2. Looking at the US yield curve, on the long side (ie 10 to 30 year) it is actually nearly flat, but from the 1 year to 5 year going on to 10 , 15 and 30 year, it is actually upward sloping, despite all the Fed "twist" and all that market operations.
3. Coming to India , Check out our Yields
and check out the yield curve. The 5 year benchmark ( 7.16 GS 2023 ) has a HIGHER yield than the 10 year (7.17 GS 2028) and the other traded G Secs with 2026 and 2027 having higher yields than the 10 year as well.
4. What it means is that India has an INVERTED yield curve . The bond markets are sending out a clear message with pricing in the shorter term bonds higher than the longer term (with higher duration risk) bonds, which is basically means poor longe term prospects and indeed a recession around the corner.
5. India's macros have steadily deteriorated. The INR has to drop , oil prices will increase, inflation expectations look to become unanchored again (anchoring inflation expectations is something that Raghuram Rajan tried very hard to do and kept real interest rates positive in his term). The RBI is really caught out here. They face the twin deficit problem again. Sorry folks, interest rates NEED to go up here . No two ways about it.
6. The Govt borrowing HAS to be cut and the overall fiscal pressure on savings has to be brought down. But with election year in 2019, that aint gonna happen and what should be "pass thru" in terms of pricing like oil might NOT happen. I fully expect this govt to get on to the bad old Congress habit of off balance sheet borrowing (like the infamous oil bonds) and stuff . The already did that with the PSU bail out /re cap bonds. More of the same. In any civilised place all those are contingent liabilities which have to recognised on your books, okay we will let that pass.
7. The govt has basically NOT done structural reforms (okay dont quote GST and the bankruptcy and reorg) on the industrial side , especially of the PSU /Govt side, while expanding spending. This govt though that "cleaning the clogged drains" and getting decision making going again will get the economy going. But no, despite the oil windfall in the earlier part, that simply was not enough. The Indian economy has too many structural issues on the Govt/PSU industrial side that has locked up capital, drains the surplus generated by the productive parts of the economy and indeed has put a tax on the entire economy by higher rates of interest for everyone, because the govt's higher borrowing needs.

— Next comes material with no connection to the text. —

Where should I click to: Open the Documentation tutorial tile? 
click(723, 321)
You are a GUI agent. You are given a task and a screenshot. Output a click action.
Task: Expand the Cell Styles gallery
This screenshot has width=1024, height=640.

8. It aint looking pretty. Hang on folks, and the Govt better start praying that the Fed doesn't start hiking interest rates faster, oil stays where it is (anything above this will start inflicting serious pain) . While the govt will repeat the Congress in 2014 strategy of spend like crazy and bust the bank, and hand a poisoned chalice to the successor in case you dont come back, I hope they start doing that later towards the election, rather than front load it. Somehow I think they will front load the spending binge. Lets see.